EXERCISE BRIEF = Would you copy each line of the data below that has "scrollbar"?

ENTRIES SUPPLIED =
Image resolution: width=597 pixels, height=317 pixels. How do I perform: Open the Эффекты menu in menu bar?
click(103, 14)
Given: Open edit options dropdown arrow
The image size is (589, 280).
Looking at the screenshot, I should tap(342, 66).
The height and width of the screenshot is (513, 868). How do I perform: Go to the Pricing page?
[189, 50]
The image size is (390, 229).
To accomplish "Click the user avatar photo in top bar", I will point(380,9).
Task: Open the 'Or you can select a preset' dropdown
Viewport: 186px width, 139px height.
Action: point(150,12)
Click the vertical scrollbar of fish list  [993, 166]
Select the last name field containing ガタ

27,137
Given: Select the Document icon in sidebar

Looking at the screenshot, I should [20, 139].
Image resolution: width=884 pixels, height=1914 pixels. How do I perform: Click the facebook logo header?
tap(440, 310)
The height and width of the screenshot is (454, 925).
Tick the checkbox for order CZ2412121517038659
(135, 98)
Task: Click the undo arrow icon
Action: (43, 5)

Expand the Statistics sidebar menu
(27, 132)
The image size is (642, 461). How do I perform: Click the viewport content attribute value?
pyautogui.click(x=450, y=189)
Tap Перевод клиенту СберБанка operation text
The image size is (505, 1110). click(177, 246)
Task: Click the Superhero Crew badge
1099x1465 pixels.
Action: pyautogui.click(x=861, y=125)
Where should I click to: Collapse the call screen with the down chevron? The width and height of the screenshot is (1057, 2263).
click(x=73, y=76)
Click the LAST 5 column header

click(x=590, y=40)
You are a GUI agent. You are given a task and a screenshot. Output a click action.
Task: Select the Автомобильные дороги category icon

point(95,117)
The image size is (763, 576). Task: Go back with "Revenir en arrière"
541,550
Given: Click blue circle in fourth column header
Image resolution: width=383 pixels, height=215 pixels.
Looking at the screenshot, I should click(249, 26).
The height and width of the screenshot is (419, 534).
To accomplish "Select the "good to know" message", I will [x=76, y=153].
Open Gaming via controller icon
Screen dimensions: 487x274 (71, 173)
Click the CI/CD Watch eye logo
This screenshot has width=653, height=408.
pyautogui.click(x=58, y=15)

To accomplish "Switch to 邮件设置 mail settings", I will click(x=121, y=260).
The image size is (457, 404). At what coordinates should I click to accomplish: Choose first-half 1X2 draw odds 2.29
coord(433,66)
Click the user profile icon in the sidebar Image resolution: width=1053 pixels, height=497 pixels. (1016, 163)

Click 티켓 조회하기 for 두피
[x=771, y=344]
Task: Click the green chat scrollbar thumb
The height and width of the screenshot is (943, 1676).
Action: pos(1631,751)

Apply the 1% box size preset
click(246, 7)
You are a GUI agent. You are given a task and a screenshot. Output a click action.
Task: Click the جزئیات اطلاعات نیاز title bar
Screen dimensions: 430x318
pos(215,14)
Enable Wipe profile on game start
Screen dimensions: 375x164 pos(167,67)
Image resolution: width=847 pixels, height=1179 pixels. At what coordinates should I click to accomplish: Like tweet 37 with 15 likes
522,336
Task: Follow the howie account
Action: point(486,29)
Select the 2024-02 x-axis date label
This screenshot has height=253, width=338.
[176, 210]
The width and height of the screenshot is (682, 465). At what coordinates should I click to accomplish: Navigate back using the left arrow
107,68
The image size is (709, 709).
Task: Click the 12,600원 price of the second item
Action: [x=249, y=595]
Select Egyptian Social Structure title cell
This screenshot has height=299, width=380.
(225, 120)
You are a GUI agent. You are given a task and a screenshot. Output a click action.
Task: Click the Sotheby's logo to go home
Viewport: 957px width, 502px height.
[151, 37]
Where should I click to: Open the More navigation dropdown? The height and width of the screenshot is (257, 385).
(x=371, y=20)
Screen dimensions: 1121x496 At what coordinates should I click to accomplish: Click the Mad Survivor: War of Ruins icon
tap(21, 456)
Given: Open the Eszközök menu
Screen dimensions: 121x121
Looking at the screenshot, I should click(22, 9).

RESULT =
Click the vertical scrollbar of fish list  [993, 166]
Task: Click the green chat scrollbar thumb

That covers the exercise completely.